Venezuela’s Angel Falls is the real-life inspiration for the fictional paradise and with a drop of 807 meters high (2,648 feet), it just so happens to be the tallest uninterrupted waterfall in the world. In fact, the drop is so incredibly high that by the time the water reaches the canyon floor, it is no longer liquid but has evaporated into a column of mist.
Angel Falls does not lay claim to be the world’s largest waterfall. That honor goes to the Denmark Strait cataract, a 3.5-kilometer (2.2 mile) whopper located between Greenland and Iceland. It certainly earns its prize, standing more than three times as high as Angel Falls and churning out roughly 5 million cubic meters (175 million cubic feet) per second. However, it also just so happens to be very underwater – so not particularly convenient from a tourism point of view.

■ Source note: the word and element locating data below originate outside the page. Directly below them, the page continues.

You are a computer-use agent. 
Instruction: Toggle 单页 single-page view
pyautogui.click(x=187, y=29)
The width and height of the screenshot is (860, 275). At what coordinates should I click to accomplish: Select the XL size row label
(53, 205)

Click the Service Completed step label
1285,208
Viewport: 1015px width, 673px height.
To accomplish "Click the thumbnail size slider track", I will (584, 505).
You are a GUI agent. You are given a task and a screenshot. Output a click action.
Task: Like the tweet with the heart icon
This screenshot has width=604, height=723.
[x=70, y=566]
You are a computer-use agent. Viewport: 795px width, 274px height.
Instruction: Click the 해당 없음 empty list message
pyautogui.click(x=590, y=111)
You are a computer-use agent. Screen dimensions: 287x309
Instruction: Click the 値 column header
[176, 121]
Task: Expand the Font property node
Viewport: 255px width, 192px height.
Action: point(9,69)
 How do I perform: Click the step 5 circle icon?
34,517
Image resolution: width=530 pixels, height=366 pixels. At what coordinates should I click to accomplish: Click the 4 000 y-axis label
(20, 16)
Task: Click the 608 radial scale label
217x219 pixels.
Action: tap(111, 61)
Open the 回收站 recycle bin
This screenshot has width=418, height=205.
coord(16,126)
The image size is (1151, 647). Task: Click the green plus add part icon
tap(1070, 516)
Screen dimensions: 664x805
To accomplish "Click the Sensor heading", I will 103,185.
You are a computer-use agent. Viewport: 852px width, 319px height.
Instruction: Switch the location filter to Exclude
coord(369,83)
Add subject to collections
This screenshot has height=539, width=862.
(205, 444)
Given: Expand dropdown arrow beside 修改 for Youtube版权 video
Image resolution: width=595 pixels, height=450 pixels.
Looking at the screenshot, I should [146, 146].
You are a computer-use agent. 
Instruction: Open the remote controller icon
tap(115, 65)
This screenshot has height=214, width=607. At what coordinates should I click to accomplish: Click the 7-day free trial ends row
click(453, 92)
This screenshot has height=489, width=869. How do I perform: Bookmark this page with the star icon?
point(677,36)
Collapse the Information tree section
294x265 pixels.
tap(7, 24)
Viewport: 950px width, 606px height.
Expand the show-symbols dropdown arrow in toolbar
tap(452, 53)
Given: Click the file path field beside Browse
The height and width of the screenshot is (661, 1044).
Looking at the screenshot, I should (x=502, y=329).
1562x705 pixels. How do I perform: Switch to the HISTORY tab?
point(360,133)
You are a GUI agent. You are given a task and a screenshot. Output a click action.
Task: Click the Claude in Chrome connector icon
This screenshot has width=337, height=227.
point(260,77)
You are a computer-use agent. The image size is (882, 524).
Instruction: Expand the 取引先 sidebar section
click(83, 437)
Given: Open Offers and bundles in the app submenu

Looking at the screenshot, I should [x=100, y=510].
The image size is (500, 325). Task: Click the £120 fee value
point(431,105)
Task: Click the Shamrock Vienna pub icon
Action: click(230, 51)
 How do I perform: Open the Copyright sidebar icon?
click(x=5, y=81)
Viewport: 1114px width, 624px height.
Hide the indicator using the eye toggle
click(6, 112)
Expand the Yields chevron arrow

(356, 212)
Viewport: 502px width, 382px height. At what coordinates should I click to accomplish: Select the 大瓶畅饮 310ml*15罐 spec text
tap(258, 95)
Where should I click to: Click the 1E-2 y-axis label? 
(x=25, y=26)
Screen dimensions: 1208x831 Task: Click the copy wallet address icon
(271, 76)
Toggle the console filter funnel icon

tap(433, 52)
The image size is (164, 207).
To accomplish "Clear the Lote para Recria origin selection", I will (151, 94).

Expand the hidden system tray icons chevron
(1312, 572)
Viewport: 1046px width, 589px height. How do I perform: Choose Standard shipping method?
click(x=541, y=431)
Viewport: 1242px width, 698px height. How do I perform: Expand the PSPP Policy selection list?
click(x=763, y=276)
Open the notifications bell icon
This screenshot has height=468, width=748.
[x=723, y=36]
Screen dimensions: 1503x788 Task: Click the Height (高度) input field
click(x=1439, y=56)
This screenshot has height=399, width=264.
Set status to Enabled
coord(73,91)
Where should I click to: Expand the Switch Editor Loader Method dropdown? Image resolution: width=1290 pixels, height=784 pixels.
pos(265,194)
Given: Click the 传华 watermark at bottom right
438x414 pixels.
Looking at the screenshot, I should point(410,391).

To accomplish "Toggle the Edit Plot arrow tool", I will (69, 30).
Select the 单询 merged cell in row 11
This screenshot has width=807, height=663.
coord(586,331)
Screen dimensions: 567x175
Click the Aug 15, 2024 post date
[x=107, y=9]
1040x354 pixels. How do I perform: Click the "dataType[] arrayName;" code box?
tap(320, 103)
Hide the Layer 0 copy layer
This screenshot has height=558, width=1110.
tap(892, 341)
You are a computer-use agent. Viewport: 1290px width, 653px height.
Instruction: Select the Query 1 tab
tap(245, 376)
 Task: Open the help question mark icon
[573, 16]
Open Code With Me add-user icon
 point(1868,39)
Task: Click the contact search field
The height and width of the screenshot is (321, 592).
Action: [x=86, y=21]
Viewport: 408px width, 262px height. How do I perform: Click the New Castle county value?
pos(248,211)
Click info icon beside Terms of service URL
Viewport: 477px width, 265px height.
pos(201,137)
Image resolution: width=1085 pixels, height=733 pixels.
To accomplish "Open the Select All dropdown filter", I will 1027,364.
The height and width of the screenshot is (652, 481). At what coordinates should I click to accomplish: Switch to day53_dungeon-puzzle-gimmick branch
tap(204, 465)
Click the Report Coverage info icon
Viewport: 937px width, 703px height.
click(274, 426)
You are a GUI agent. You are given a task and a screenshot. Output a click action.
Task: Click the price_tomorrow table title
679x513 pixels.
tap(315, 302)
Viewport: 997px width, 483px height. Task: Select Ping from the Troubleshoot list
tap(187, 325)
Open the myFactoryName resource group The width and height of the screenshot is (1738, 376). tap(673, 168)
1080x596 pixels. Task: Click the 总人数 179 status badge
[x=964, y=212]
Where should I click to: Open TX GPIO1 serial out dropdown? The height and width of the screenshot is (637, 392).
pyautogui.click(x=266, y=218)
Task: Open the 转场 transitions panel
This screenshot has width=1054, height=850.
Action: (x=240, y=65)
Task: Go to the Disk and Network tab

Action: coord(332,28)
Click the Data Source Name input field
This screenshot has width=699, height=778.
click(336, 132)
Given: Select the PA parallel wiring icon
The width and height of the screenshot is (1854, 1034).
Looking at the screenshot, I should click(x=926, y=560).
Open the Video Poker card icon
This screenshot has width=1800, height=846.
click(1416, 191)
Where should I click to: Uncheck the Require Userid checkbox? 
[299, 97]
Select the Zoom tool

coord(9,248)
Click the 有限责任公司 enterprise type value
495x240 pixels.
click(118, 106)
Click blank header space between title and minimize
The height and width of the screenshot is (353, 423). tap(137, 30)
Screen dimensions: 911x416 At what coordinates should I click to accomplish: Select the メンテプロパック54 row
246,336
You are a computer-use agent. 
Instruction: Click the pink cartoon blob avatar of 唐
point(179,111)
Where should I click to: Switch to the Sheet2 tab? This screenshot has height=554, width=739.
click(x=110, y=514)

There seems to be some debate over whether Venezuela’s Angel Falls or South Africa’s Tugela Falls holds the title of the overall tallest waterfall in the world. However, according to the World Waterfall Database, that title would go to Tugela Falls in the KwaZulu-Natal province of South Africa, which is a staggering 948 meters (3,110 feet) tall. Unlike Angel Falls, Tugela Falls consists of a series of drops, the tallest being 411 meters (1,350 feet). This makes Angel Falls the tallest uninterrupted waterfall on the planet.
The falls are located in the jungles of eastern Venezuela’s Canaima National Park. According to EarthDate, a production of the Bureau of Economic Geology at the University of Texas Austin, the average flow is a relatively paltry 14 cubic meters (500 cubic feet) per second – making the falls less of a torrent and more of a trickle in comparison to the Denmark Strait. To take another famous waterfall as a comparison, Niagra Falls boasts a much more impressive flow of 286 cubic meters (10,126) per second.
The angelic name derives from Jimmie Angel, an American pilot who found himself in a sticky spot after his plane was damaged during a landing on a tepui, Auyán-Tepuí (or Devil’s Mesa), in 1937. It is during this trip that Jimmie was said to have discovered the falls. While it is still commonly referred to as Angel Falls (or Salto Angel), the official name was changed to its indigenous name, Kerepakupai Merú, in 2011, Reuters reported at the time. Venezuela’s then president, Hugo Chavez, told audiences, “This is ours, long before Angel arrived there.”
While Angel Falls’s sheer scale makes it a natural wonder, the world is full of impressive waterfalls – including Blood Falls in East Antarctica, whose rust-colored hue has confused explorers for decades.